*What the task asks*:
Convert the lines below into a JSON list of strings, one string per line, with blank lines omitted.

*Information provided*:
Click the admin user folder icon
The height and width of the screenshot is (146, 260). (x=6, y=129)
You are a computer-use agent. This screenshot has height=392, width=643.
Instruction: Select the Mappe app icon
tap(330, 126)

*Solution*:
[
  "Click the admin user folder icon",
  "The height and width of the screenshot is (146, 260). (x=6, y=129)",
  "You are a computer-use agent. This screenshot has height=392, width=643.",
  "Instruction: Select the Mappe app icon",
  "tap(330, 126)"
]